### What to work on
Please copy the leading lines of the entries below exactly, concluding with the line in which "Given: Click the Bib Number title" occurs.

--- Material for this task Enclosed Below ---

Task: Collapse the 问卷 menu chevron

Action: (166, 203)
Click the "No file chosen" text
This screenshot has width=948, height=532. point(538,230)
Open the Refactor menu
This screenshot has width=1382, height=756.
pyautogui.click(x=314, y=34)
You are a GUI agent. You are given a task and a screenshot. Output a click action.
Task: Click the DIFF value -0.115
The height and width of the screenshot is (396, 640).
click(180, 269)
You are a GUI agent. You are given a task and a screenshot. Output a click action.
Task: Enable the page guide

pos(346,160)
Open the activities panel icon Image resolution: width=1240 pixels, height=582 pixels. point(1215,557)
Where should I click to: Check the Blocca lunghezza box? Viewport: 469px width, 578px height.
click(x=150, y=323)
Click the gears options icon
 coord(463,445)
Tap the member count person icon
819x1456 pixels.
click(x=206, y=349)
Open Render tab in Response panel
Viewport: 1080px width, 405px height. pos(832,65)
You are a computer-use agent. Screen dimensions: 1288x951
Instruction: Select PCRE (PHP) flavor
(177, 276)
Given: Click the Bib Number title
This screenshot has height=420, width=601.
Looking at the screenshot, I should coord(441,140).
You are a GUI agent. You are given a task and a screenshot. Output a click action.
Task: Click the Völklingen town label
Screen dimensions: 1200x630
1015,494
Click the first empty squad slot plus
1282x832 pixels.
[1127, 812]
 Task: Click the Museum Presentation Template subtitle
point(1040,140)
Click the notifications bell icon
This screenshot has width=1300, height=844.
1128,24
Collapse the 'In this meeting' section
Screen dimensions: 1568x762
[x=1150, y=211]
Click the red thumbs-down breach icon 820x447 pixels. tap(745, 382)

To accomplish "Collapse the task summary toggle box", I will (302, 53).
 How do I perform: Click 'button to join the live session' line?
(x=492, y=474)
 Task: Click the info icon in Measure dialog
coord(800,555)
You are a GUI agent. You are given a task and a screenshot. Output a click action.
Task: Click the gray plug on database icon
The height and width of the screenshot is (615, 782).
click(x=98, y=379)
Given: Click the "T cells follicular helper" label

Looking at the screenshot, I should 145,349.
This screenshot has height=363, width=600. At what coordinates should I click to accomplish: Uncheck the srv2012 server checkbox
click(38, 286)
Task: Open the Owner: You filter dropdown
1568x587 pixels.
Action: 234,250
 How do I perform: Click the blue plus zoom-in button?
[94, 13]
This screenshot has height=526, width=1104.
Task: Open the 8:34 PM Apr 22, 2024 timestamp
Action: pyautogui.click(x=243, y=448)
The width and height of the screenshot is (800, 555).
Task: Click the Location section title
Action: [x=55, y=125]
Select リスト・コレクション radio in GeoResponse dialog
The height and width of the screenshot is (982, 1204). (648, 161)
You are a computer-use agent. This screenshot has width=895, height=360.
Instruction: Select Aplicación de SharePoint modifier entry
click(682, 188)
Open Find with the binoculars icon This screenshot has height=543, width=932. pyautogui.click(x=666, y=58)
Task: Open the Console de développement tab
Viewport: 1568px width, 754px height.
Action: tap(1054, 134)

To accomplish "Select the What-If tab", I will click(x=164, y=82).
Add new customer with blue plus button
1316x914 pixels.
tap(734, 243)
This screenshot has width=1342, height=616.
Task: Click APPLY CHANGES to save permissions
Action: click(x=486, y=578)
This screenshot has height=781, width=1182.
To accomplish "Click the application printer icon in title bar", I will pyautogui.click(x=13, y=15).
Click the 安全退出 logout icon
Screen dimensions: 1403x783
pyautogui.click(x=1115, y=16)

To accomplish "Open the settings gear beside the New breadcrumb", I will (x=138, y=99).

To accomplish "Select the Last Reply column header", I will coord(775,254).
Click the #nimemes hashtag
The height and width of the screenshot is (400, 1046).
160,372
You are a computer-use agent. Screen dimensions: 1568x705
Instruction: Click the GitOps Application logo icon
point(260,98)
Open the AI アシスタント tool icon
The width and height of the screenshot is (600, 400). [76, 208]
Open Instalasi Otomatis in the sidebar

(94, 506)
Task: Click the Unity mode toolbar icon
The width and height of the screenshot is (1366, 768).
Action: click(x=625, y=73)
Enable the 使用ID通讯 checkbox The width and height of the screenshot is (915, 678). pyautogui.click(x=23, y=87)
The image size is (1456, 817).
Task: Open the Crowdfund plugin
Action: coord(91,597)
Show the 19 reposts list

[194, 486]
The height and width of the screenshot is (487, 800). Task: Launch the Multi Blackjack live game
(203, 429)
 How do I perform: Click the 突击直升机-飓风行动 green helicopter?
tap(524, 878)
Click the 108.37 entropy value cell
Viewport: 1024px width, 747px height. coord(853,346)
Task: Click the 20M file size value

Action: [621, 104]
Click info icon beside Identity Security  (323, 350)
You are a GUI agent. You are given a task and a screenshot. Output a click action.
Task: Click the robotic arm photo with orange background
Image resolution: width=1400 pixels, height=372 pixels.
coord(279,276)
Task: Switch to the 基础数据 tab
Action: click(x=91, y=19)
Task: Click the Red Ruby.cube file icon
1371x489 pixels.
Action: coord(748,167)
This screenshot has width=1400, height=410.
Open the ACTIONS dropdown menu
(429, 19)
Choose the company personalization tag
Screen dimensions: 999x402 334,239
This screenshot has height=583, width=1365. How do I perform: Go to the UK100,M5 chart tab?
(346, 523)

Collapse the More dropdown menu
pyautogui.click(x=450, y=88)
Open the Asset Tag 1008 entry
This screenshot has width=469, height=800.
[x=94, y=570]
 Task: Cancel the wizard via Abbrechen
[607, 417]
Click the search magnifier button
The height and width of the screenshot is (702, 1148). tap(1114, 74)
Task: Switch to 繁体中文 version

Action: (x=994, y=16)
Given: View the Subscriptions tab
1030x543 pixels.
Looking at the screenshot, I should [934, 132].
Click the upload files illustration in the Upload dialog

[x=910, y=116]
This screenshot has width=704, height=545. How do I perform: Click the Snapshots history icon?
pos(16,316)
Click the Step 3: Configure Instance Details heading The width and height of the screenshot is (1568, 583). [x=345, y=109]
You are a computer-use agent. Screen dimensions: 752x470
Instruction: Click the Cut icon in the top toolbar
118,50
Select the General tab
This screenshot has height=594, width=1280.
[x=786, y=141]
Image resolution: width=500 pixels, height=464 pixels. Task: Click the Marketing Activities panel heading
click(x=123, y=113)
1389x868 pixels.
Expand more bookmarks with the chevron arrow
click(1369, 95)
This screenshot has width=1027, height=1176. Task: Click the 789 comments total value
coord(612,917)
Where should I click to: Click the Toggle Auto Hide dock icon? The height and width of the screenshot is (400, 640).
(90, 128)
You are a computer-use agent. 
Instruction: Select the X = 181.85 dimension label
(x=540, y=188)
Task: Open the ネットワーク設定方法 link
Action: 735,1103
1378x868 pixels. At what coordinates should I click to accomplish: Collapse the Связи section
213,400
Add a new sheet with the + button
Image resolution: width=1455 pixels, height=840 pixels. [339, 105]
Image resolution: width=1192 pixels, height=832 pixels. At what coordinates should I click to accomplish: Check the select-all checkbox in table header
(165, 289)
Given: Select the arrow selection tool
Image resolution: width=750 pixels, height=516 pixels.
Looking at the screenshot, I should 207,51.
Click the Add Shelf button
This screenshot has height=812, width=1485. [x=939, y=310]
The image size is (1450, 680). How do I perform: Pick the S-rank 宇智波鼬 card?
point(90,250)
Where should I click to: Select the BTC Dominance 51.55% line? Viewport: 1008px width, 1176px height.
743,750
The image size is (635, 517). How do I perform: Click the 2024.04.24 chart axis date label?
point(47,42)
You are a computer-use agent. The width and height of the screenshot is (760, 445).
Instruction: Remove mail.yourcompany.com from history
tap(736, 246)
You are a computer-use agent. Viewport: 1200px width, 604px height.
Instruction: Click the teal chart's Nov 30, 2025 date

--- End of Enclosed Material for this task ---

### Your solution
Task: Collapse the 问卷 menu chevron

Action: (166, 203)
Click the "No file chosen" text
This screenshot has width=948, height=532. point(538,230)
Open the Refactor menu
This screenshot has width=1382, height=756.
pyautogui.click(x=314, y=34)
You are a GUI agent. You are given a task and a screenshot. Output a click action.
Task: Click the DIFF value -0.115
The height and width of the screenshot is (396, 640).
click(180, 269)
You are a GUI agent. You are given a task and a screenshot. Output a click action.
Task: Enable the page guide

pos(346,160)
Open the activities panel icon Image resolution: width=1240 pixels, height=582 pixels. point(1215,557)
Where should I click to: Check the Blocca lunghezza box? Viewport: 469px width, 578px height.
click(x=150, y=323)
Click the gears options icon
 coord(463,445)
Tap the member count person icon
819x1456 pixels.
click(x=206, y=349)
Open Render tab in Response panel
Viewport: 1080px width, 405px height. pos(832,65)
You are a computer-use agent. Screen dimensions: 1288x951
Instruction: Select PCRE (PHP) flavor
(177, 276)
Given: Click the Bib Number title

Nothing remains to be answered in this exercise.